2017-10-18 Thread Dimitri Maziuk
On 10/18/2017 04:26 PM, Grant Taylor via Mailman-Users wrote:
> On 10/18/2017 02:10 PM, Dimitri Maziuk wrote:
> 
> Do I understand you correctly to mean to create the signature before
> applying transport encoding?
> 
>> Only, you can't do that on the MX, it has to be done on the client.
> 
> Why can't you do it at the MX?

Because the very first $relayhost may apply transport encoding. You have
to compute the hash before that happens.

>> DKIM is designed to produce false positives. Which means DKIM-based
>> tests will have low specificity
>> (https://en.wikipedia.org/wiki/Sensitivity_and_specificity).
> 
> My experience ~> opinion, save for mailing lists, differs.  In fact,
> most of the email that I receive passes DKIM.

That does not contradict what I said.

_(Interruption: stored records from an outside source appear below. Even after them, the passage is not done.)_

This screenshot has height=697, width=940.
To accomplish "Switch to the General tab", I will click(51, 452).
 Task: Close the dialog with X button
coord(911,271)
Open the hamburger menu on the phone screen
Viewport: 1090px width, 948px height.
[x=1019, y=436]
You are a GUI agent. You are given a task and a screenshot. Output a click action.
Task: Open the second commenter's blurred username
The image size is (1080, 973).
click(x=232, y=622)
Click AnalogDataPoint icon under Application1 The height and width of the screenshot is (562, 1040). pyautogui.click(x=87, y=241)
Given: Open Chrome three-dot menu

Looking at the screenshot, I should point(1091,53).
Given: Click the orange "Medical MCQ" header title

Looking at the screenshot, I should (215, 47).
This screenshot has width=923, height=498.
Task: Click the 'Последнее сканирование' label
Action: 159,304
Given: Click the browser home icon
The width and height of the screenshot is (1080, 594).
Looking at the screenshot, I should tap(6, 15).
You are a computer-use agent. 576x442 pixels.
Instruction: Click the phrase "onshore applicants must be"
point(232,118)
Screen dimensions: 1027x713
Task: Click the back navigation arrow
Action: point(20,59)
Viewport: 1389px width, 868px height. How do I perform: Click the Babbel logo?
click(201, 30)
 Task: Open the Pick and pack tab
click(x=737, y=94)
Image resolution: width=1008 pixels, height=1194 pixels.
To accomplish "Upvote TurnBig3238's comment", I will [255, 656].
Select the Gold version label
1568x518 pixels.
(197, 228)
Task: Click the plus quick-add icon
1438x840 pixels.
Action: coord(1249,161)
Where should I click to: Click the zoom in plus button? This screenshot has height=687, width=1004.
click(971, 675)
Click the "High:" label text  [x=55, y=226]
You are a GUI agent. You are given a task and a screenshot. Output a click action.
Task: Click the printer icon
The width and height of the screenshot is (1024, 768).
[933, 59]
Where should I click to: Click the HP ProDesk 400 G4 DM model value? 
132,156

Low specificity means low
probability of detection of "bad stuff". I.e. it doesn't mean much that
most of it passes.

> I don't think DKIM (or SPF or DMARC) have /anything/ to do with spam
> detection.  SPF is for envelope sender authorization.  DKIM is for
> message integrity.  DMARC is for policy and reporting.  None of that has
> anything to do with spam detection / filtering.

Ohkay, so what exactly am I the end user is supposed to need it for?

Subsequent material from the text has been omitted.